Exercise aim: In the listing below, locate the line containing "Click the Consulta tu uso de suelo text" and the line containing "You are a computer-use agent. Screen". Output both of them and every line between, exactly as written, and nothing more.

Supplied material:
****************
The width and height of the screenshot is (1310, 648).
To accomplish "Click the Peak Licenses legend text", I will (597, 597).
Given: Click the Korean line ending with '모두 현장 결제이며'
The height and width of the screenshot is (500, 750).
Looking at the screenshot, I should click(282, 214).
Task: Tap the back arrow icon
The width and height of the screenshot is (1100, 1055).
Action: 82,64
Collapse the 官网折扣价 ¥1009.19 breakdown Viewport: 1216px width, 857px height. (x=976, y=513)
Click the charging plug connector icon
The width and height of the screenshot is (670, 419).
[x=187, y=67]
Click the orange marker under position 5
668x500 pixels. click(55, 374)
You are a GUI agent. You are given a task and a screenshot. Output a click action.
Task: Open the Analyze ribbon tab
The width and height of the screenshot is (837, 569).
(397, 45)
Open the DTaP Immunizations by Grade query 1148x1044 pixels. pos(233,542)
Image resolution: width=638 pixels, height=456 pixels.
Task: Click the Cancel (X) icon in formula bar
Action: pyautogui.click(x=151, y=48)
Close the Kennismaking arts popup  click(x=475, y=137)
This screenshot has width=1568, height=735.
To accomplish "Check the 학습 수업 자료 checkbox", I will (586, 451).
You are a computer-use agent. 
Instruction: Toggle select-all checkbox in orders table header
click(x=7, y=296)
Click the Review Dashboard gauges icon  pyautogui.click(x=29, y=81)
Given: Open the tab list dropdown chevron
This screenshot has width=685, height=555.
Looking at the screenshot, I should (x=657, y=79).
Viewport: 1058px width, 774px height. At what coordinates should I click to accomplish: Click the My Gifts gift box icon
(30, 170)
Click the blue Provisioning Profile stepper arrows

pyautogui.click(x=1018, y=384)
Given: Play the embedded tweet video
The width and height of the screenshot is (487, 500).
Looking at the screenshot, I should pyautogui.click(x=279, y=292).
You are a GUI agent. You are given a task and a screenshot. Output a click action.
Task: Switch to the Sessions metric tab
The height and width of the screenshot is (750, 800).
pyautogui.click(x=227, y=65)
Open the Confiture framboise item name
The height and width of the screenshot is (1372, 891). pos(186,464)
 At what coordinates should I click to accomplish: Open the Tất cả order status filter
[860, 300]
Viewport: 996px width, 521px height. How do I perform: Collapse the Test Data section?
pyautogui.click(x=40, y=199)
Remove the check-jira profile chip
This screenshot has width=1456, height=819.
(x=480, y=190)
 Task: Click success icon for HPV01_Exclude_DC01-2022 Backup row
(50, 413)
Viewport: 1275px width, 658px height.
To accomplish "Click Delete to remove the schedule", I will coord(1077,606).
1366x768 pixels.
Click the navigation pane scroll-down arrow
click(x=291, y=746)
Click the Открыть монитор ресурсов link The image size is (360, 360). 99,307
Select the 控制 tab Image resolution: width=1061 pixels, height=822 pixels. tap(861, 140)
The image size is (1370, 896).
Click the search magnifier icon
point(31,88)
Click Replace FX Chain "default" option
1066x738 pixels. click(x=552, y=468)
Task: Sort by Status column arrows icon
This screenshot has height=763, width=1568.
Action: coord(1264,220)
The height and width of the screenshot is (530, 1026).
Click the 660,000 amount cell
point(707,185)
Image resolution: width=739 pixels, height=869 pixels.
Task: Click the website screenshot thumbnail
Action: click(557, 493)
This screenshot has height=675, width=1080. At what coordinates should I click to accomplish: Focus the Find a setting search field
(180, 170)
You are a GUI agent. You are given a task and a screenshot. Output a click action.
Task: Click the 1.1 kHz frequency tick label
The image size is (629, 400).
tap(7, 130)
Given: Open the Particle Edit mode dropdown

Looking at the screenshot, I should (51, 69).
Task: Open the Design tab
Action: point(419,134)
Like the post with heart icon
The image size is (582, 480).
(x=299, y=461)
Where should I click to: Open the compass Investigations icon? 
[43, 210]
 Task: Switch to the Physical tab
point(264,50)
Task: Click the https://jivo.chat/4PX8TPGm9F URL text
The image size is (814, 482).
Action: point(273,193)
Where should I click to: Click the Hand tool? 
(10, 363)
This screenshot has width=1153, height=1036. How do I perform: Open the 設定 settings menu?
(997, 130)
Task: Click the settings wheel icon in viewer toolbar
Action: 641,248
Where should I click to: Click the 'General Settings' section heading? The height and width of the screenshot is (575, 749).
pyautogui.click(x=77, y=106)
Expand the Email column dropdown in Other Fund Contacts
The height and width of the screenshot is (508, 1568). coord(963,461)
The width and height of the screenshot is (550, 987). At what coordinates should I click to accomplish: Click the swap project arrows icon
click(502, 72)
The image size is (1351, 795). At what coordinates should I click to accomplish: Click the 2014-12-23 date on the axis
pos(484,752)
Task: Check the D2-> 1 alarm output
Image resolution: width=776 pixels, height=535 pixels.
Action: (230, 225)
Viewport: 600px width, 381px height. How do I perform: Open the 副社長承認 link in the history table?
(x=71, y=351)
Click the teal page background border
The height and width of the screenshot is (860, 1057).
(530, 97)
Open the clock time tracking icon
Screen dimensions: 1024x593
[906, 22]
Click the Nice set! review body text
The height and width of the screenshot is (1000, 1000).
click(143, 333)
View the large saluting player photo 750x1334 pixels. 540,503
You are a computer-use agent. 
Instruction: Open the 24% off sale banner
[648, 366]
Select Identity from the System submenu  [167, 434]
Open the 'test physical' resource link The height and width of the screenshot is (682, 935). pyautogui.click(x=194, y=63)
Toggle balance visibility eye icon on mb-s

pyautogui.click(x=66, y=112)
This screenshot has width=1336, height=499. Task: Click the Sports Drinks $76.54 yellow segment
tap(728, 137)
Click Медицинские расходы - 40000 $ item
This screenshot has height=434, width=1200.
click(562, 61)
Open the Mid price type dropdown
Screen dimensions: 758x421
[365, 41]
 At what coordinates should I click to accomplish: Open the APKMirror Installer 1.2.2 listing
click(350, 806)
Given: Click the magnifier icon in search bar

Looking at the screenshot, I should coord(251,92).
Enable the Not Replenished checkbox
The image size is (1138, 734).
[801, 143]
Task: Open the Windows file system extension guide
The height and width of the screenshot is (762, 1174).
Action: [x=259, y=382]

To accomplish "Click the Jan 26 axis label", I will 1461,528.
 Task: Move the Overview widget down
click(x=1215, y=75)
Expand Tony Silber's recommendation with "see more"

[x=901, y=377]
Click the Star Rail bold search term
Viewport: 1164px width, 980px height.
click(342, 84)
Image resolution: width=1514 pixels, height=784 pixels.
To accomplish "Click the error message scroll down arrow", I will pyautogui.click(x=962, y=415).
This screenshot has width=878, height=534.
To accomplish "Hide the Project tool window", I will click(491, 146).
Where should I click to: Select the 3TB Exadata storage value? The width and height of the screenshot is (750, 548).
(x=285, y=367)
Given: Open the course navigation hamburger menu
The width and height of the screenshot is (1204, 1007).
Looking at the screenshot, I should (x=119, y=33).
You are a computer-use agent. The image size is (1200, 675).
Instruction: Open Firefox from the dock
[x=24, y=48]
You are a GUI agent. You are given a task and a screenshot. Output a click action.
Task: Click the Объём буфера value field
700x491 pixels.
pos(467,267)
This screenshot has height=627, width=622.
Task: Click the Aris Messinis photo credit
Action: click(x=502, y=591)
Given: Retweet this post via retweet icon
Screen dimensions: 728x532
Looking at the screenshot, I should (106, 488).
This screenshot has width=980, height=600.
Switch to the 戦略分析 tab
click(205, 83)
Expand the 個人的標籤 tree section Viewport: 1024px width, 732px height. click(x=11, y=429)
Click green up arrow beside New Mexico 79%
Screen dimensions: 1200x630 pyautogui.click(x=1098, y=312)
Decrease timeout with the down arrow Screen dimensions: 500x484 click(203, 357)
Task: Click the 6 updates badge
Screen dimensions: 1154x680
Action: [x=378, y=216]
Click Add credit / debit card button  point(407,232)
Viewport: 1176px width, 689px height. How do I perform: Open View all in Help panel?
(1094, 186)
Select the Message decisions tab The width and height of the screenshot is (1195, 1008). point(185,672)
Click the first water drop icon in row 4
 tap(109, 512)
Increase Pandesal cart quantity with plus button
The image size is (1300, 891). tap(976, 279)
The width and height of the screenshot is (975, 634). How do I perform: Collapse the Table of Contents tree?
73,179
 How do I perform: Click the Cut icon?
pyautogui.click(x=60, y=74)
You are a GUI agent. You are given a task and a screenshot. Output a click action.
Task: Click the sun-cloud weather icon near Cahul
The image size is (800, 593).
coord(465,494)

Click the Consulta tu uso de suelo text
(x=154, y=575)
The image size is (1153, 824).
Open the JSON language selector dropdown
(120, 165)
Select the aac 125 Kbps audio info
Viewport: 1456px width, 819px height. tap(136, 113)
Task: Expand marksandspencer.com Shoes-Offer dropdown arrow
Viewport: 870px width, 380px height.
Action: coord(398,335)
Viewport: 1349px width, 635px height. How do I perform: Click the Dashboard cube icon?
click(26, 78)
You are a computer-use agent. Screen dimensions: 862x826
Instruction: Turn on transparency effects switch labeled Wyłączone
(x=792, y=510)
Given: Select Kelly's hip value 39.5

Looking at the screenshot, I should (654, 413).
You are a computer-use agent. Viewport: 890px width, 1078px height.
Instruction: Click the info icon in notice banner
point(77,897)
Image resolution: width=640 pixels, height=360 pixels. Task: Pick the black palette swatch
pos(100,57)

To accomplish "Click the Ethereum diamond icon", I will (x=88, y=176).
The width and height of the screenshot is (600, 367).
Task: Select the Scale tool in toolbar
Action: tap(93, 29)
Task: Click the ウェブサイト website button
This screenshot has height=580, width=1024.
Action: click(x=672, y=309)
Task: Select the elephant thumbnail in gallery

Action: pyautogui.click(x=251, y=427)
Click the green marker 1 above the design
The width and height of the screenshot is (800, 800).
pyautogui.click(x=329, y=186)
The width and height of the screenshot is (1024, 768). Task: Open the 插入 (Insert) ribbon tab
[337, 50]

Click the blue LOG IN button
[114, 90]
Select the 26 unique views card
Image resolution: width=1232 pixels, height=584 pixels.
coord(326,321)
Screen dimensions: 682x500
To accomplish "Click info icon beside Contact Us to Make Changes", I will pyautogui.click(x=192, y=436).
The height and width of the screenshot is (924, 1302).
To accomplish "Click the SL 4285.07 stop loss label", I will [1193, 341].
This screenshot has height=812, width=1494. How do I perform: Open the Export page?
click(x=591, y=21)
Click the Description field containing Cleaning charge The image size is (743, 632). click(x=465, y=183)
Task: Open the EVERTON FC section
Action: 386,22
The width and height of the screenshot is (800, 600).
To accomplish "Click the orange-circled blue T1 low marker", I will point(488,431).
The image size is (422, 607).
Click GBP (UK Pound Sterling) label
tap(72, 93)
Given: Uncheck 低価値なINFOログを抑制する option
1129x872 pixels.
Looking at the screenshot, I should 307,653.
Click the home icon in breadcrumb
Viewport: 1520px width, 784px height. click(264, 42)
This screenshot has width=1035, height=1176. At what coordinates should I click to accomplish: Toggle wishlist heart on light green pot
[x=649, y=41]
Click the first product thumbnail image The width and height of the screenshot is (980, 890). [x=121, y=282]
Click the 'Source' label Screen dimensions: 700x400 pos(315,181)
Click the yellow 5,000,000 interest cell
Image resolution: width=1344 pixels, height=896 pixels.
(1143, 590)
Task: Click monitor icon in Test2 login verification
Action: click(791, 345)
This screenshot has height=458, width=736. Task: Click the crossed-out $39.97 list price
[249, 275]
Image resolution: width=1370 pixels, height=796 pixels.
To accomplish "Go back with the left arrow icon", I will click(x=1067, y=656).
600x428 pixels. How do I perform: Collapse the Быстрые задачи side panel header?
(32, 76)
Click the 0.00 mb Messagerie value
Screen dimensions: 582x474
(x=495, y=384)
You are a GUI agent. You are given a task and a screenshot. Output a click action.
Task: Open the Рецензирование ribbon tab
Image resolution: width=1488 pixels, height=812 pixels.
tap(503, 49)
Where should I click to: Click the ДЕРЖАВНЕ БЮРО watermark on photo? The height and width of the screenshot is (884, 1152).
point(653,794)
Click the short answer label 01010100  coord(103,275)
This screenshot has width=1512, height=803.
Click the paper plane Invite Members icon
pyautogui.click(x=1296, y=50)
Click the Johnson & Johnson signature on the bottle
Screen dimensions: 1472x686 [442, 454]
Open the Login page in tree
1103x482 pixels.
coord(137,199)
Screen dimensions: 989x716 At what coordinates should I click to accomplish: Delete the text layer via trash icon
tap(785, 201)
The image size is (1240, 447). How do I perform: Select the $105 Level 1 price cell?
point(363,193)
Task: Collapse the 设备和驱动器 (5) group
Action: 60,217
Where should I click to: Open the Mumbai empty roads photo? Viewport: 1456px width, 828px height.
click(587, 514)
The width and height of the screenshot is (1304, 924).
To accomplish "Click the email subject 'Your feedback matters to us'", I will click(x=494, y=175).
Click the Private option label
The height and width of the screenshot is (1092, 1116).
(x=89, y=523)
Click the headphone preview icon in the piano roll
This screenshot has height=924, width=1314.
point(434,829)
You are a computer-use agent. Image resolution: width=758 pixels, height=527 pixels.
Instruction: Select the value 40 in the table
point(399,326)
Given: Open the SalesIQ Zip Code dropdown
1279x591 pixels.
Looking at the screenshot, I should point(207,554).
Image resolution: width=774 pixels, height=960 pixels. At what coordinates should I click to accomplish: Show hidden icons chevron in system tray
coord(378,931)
****************
Answer space:
Click the Consulta tu uso de suelo text
(x=154, y=575)
The image size is (1153, 824).
Open the JSON language selector dropdown
(120, 165)
Select the aac 125 Kbps audio info
Viewport: 1456px width, 819px height. tap(136, 113)
Task: Expand marksandspencer.com Shoes-Offer dropdown arrow
Viewport: 870px width, 380px height.
Action: coord(398,335)
Viewport: 1349px width, 635px height. How do I perform: Click the Dashboard cube icon?
click(26, 78)
You are a computer-use agent. Screen dimensions: 862x826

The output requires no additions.